Arch-rival Byju’s also announced a ‘rationalisation exercise’ in October, sacking 2,500 employees in one of the biggest layoff rounds by an Indian startup.
Last month, test preparation major Unacademy said that it was cutting as many as 350 jobs in its second tranche of layoffs this year. It had previously fired around 1,000 contractual and full-time employees, as ET reported in April.
In spite of these layoffs and austerity measures, Indian edtechs haven’t slowed down their offline forays. In October, Vedantu had acquired Deeksha, a test preparation platform for board and competitive exams, in a $40 million cash and stock deal.
Through the acquisition, Vedantu was looking to boost its hybrid teaching play. It got access to almost 40 offline centers across Telangana, Andhra Pradesh and Karnataka, and to Deeksha’s 13,000 students.
Entrackr first reported about the development on Wednesday evening.
As global macroeconomic conditions and rising interest rates continue to create uncertainty for large fundraises, Indian edtech firms have announced austerity measures and layoffs since the beginning of the year, anticipating delays in funding rounds.

* WHAT YOU NEED TO DO:
1. Set down the part of the edtech layoffs article starting at "Arch-rival Byju’s also" and ending at "reported in April.".
2. Answer these questions from the edtech layoffs article:
(a) How many employees did Byju's sack in its October layoff round?
(b) What was the value of Vedantu's deal to acquire Deeksha?
(c) Which outlet first reported the development?
The material that follows is not needed for anything here.

* DATA EXTRACT:

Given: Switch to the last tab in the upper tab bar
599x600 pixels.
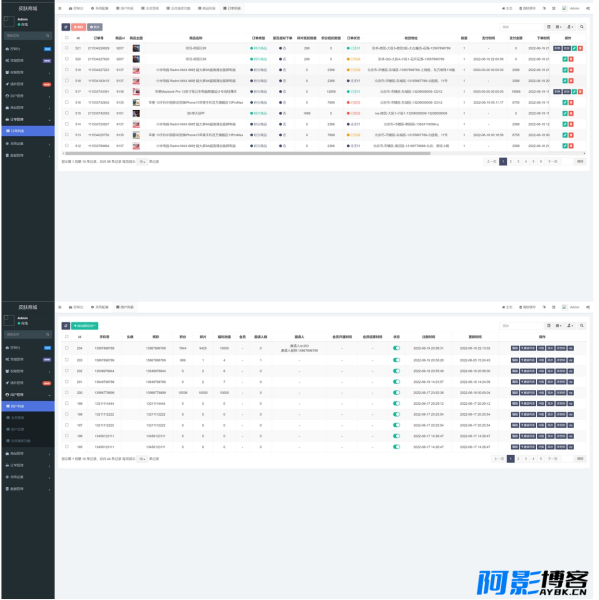Looking at the screenshot, I should (232, 8).
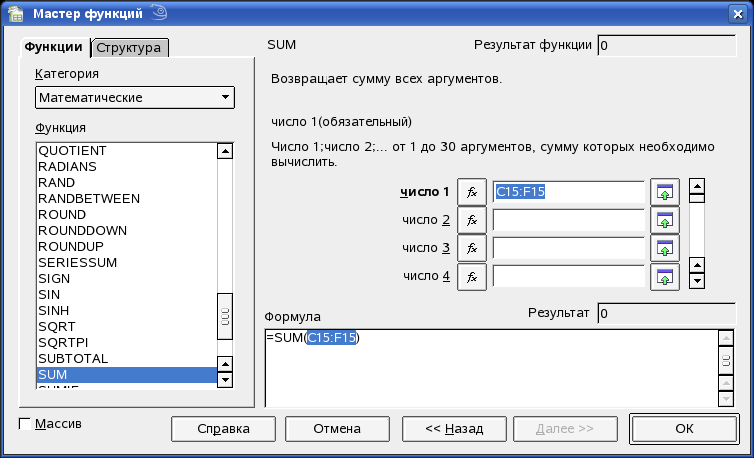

* ANSWERS FOR EACH ITEM:
1.
Arch-rival Byju’s also announced a ‘rationalisation exercise’ in October, sacking 2,500 employees in one of the biggest layoff rounds by an Indian startup.
Last month, test preparation major Unacademy said that it was cutting as many as 350 jobs in its second tranche of layoffs this year. It had previously fired around 1,000 contractual and full-time employees, as ET reported in April.

2.
(a) 2,500
(b) $40 million, in cash and stock
(c) Entrackr